--- BEGIN EXERCISE MATERIAL ---

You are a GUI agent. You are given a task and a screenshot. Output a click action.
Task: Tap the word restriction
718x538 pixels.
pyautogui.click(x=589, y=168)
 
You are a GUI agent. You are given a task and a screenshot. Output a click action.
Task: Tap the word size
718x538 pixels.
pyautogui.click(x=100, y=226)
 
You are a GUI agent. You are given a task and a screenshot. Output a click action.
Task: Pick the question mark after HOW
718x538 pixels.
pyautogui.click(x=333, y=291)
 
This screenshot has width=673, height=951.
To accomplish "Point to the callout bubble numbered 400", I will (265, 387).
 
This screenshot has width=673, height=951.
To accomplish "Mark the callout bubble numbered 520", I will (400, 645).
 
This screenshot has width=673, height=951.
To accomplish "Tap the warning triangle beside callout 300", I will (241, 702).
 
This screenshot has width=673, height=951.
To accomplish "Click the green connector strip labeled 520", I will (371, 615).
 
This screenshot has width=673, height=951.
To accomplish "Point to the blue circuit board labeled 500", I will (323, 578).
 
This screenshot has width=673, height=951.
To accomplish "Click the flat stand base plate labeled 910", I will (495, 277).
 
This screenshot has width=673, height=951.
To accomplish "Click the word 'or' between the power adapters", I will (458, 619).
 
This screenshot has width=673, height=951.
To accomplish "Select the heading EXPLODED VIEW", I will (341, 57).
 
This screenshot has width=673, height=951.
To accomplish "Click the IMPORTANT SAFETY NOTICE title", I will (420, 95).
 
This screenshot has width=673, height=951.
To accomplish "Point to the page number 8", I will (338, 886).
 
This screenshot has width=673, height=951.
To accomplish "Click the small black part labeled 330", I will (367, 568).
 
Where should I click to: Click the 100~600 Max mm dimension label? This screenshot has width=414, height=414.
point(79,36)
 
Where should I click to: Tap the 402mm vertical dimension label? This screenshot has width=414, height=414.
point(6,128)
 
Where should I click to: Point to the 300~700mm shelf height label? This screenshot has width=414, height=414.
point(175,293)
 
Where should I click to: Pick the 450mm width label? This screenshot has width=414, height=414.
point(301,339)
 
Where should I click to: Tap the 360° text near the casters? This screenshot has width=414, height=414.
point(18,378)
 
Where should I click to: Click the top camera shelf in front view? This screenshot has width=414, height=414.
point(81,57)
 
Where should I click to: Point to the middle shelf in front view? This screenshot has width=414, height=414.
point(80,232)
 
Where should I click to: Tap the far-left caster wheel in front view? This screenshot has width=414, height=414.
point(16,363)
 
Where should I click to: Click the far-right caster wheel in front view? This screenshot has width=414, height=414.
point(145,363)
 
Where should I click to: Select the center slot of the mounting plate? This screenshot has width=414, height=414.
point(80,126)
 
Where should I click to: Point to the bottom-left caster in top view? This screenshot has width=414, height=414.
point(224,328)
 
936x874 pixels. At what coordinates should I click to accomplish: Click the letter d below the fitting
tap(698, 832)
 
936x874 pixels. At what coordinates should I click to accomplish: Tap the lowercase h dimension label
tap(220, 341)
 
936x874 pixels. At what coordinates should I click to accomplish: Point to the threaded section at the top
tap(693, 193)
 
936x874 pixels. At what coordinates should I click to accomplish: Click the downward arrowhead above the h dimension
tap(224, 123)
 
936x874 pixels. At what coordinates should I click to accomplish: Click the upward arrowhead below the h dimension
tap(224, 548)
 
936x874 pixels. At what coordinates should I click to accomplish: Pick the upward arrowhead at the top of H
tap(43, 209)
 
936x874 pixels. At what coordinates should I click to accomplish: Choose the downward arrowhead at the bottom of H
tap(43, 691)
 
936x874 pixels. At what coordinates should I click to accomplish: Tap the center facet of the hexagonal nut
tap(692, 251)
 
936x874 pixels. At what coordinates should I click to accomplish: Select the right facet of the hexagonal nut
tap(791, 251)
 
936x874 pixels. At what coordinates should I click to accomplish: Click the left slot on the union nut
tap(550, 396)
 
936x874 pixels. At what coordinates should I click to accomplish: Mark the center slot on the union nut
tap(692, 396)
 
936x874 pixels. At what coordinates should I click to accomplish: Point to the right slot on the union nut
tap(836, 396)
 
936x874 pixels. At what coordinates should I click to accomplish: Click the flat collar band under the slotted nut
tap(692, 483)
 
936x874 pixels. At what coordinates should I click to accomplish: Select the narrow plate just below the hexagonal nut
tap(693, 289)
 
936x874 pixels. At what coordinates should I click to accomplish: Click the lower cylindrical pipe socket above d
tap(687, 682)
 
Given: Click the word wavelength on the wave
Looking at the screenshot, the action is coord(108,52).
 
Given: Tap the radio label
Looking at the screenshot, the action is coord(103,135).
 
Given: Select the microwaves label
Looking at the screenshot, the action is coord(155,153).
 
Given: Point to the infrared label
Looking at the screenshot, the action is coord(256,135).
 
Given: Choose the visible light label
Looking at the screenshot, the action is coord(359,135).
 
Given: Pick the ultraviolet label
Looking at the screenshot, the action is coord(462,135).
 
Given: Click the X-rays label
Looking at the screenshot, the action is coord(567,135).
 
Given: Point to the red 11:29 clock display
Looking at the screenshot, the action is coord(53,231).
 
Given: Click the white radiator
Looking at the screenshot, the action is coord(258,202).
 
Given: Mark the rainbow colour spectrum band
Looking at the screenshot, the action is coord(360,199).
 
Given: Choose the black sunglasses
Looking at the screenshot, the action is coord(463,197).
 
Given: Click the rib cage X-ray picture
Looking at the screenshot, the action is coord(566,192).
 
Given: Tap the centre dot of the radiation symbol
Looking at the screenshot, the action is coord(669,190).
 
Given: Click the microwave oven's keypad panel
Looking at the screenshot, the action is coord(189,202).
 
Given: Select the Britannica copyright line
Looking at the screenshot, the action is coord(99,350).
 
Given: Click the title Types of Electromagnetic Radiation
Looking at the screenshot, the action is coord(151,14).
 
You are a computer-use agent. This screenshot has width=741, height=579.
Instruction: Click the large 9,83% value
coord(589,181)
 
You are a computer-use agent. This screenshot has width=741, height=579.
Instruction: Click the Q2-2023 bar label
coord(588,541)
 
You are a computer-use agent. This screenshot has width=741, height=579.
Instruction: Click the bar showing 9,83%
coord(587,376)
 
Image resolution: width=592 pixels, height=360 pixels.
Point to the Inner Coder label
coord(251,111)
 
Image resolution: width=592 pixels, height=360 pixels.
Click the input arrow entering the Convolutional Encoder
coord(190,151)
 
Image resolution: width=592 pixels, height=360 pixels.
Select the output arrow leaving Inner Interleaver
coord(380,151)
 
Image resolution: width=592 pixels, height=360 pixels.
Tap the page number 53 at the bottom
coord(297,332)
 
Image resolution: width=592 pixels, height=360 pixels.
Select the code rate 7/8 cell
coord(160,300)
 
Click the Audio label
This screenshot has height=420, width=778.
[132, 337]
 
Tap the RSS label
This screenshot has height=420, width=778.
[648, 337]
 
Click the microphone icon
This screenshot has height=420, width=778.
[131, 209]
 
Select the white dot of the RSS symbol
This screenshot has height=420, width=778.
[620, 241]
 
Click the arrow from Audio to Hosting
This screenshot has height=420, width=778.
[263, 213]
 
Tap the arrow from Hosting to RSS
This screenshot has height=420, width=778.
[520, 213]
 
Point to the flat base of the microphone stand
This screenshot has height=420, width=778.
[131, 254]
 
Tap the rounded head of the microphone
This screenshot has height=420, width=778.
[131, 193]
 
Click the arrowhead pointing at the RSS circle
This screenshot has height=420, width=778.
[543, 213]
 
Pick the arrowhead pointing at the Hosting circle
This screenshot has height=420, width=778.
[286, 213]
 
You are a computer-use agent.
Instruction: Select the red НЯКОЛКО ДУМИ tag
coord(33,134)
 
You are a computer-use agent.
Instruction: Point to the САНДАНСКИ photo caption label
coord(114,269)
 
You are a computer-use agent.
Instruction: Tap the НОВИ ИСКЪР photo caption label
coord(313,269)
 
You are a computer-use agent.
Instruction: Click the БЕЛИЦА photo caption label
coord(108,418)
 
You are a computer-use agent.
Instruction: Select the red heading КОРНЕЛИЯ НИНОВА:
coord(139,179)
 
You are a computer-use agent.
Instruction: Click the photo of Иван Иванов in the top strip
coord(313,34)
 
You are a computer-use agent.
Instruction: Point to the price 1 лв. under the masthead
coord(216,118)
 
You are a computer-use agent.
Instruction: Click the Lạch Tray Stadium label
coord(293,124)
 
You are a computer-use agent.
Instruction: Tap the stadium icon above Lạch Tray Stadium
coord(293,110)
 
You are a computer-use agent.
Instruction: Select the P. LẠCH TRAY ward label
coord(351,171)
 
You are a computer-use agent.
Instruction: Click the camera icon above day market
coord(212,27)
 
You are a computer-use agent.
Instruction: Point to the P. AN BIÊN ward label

--- END EXERCISE MATERIAL ---

EXERCISE GOAL - Which lines of the material contain the word "facet"? Extract each of them in full.

RESULT OF THIS EXERCISE -
936x874 pixels. At what coordinates should I click to accomplish: Tap the center facet of the hexagonal nut
936x874 pixels. At what coordinates should I click to accomplish: Select the right facet of the hexagonal nut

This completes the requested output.